Diabetes 51:S308-S315, 2002 © 2002 by the American Diabetes Association, Inc.
Searching for Type 2 Diabetes Genes on Chromosome 20From the Washington University School of Medicine, Division of Endocrinology, Diabetes and Metabolism, St. Louis, Missouri
Genome scans in families with type 2 diabetes identified a putative locus on chromosome 20q. For this study, linkage disequilibrium mapping was used in an effort to narrow a 7.3-Mb region in an Ashkenazi type 2 diabetic population. The region encompassed a 1-logarithm of odds (LOD) interval around the microsatellite marker D20S107, which gave a LOD score of >3 in linkage analysis of a combined Caucasian population. This 7.3-Mb region contained 25 known and 99 predicted genes. Predicted single nucleotide polymorphisms (SNPs) were chosen from public databases and validated. Two SNPs were unique to the Ashkenazi. Here, 91 SNPs with a minor allele frequency of 10% were genotyped in pooled DNA from 150 case subjects and 150 control subjects of Ashkenazi Jewish descent. The SNP association study showed that SNP rs2664537 in the TIX1 gene had a significant P value of 0.035, but the finding did not replicate in an additional case pool. In addition, HNF4a and Mybl2 were screened for mutations and new polymorphisms. No mutations were identified, and a new nonsynonymous SNP (R687C in exon 14 of Mybl2) was found. The limits to this type of association study are discussed.

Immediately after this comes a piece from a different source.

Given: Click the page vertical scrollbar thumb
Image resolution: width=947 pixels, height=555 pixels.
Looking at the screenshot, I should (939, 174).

Type 2 diabetes is a complex metabolic disorder characterized by abnormal hepatic glucose output, insulin resistance, and impaired insulin production (1). Multiple environmental and genetic factors contribute, and genome scans in families with multiple affected individuals from several racial/ethnic groups have been undertaken (Table 1). A number of potential loci have been identified, but in general, the evidence for linkage has not been strong, and the regions identified have been quite broad. A major question remaining is how to proceed with the search for complex disease genes, knowing that a single gene is neither necessary nor sufficient and that recombinant mapping in families will not suffice. The next phase of the search for diabetes susceptibility genes will likely require new strategies.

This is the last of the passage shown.